BEGIN DATASET EXCERPTS

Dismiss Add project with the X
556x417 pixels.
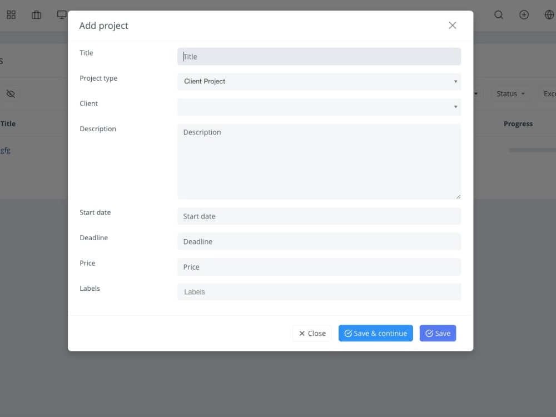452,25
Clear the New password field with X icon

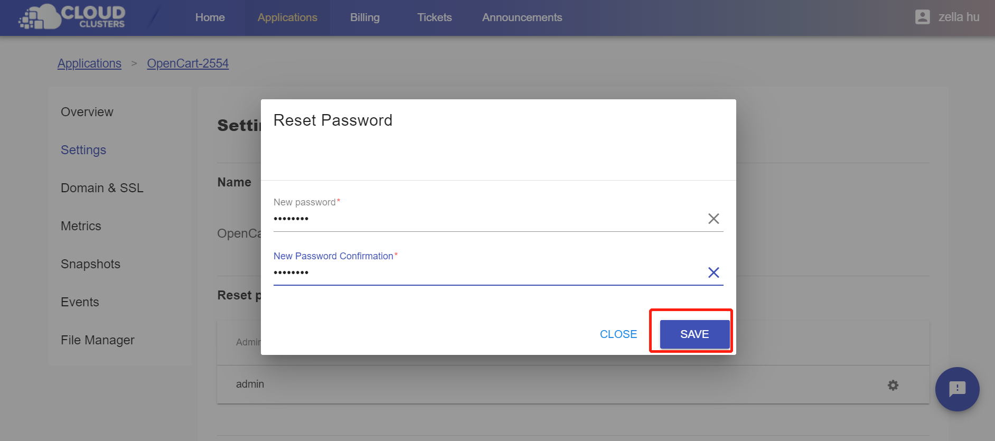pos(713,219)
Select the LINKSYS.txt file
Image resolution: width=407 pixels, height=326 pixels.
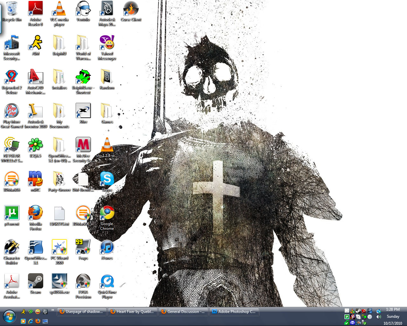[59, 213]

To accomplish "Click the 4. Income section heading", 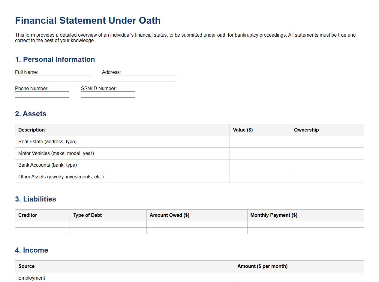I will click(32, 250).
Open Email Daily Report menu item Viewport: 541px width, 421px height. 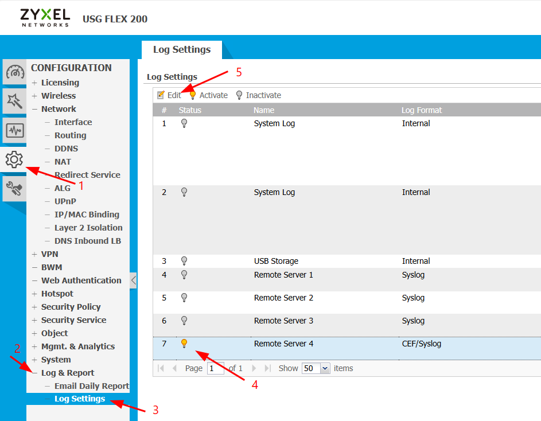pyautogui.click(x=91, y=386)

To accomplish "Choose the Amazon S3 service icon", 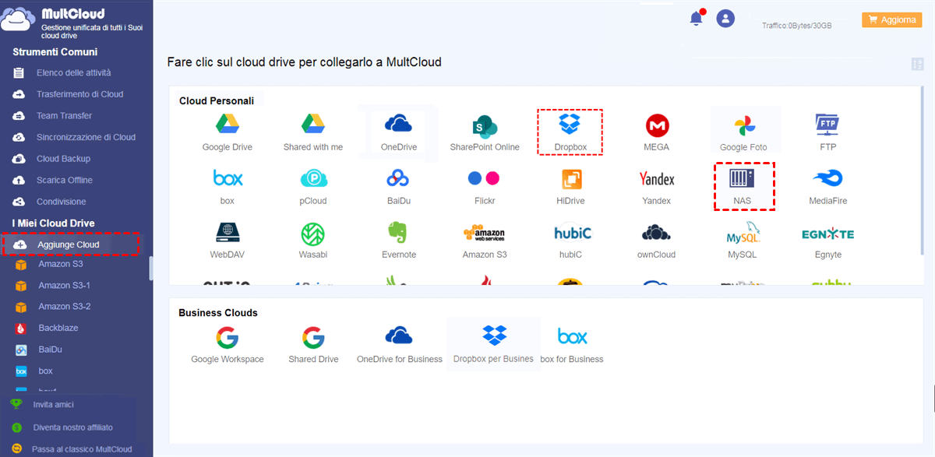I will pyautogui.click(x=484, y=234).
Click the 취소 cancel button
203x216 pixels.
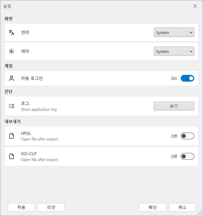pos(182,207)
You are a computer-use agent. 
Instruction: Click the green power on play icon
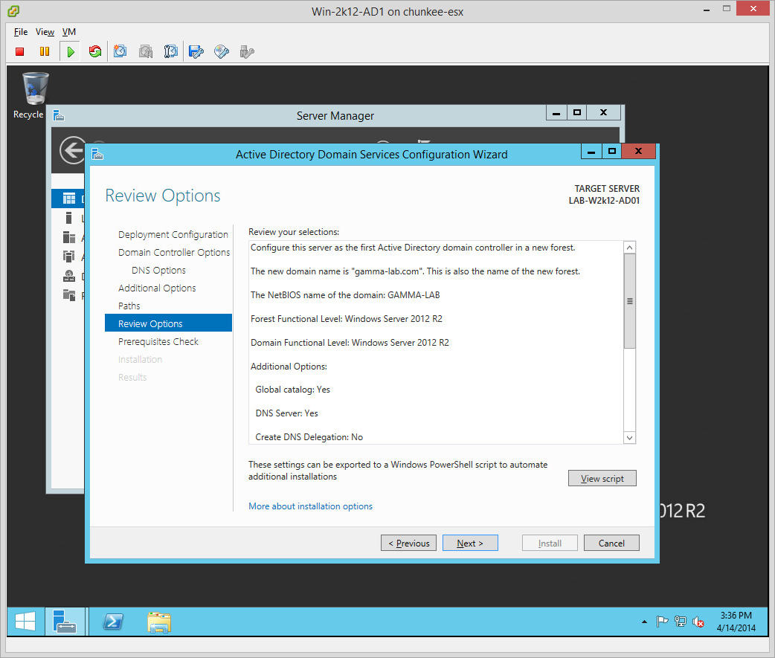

END DATASET EXCERPTS

> _WORK TO COMPLETE_
Rescale the material from the line with "Click the 취소 cancel button" through the end of the material. Reproduce every line in that span, requests included, but leave out the pictures. Multiply each coordinate in the answers by 1.65 and round it to a whole number, with halves rounding up.

> _ANSWER TO THE EXERCISE_
Click the 취소 cancel button
203x216 pixels.
pos(300,342)
You are a computer-use agent. 
Instruction: Click the green power on play icon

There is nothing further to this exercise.